— RECORD EXCERPTS —
>>>
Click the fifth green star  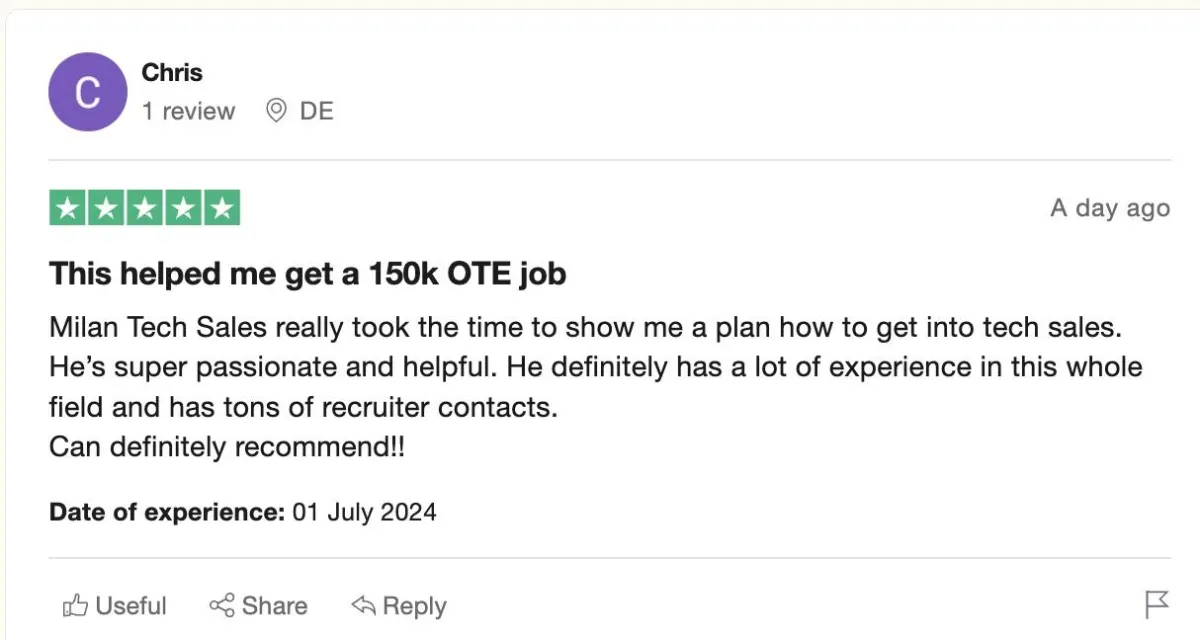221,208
<<<
>>>
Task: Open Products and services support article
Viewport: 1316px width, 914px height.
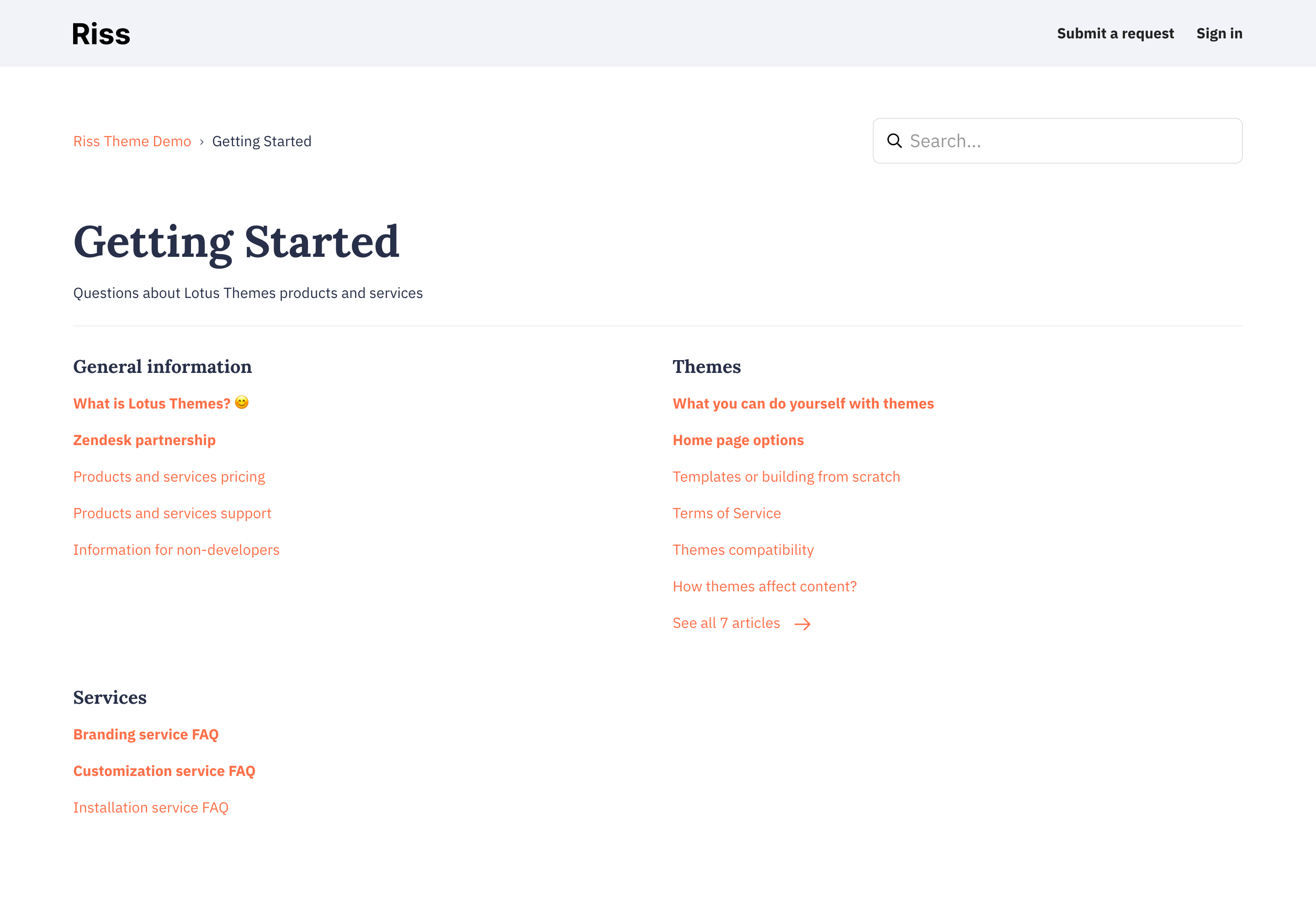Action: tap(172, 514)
<<<
>>>
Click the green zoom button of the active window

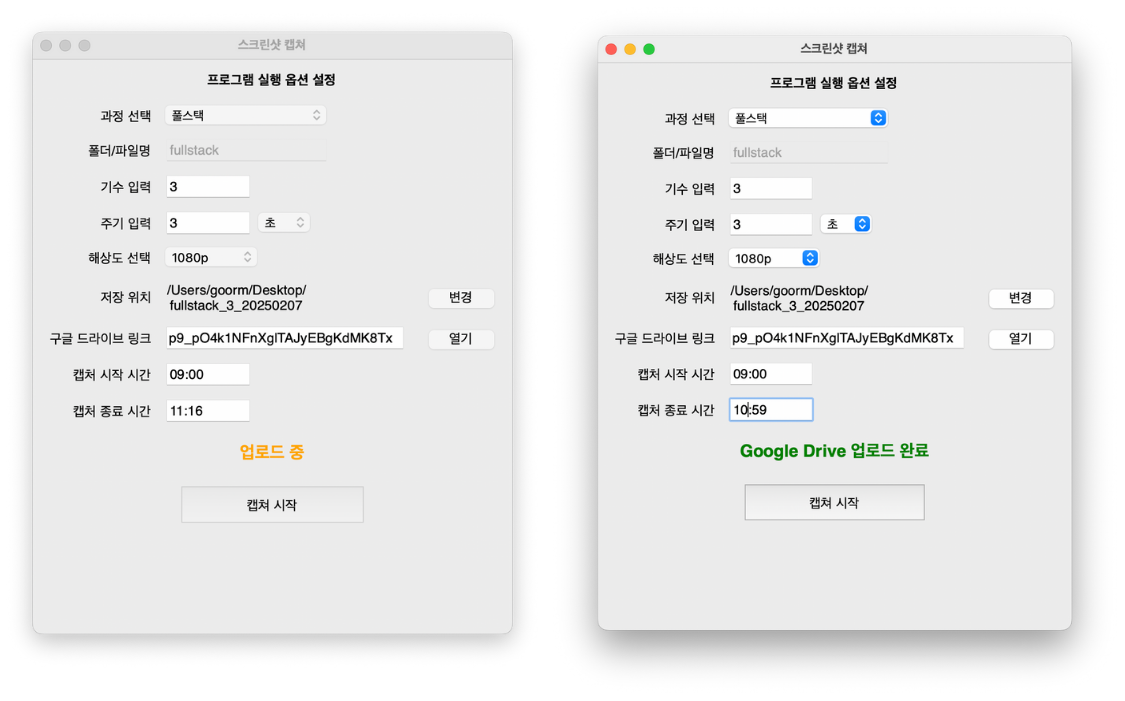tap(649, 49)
<<<
— WHAT IS NEEDED —
Could you copy the material word for word, from the line containing "Task: Open Products" through the line containing "Action: tap(172, 514)", with the pictures left out?

— FINAL RESULT —
Task: Open Products and services support article
Viewport: 1316px width, 914px height.
Action: tap(172, 514)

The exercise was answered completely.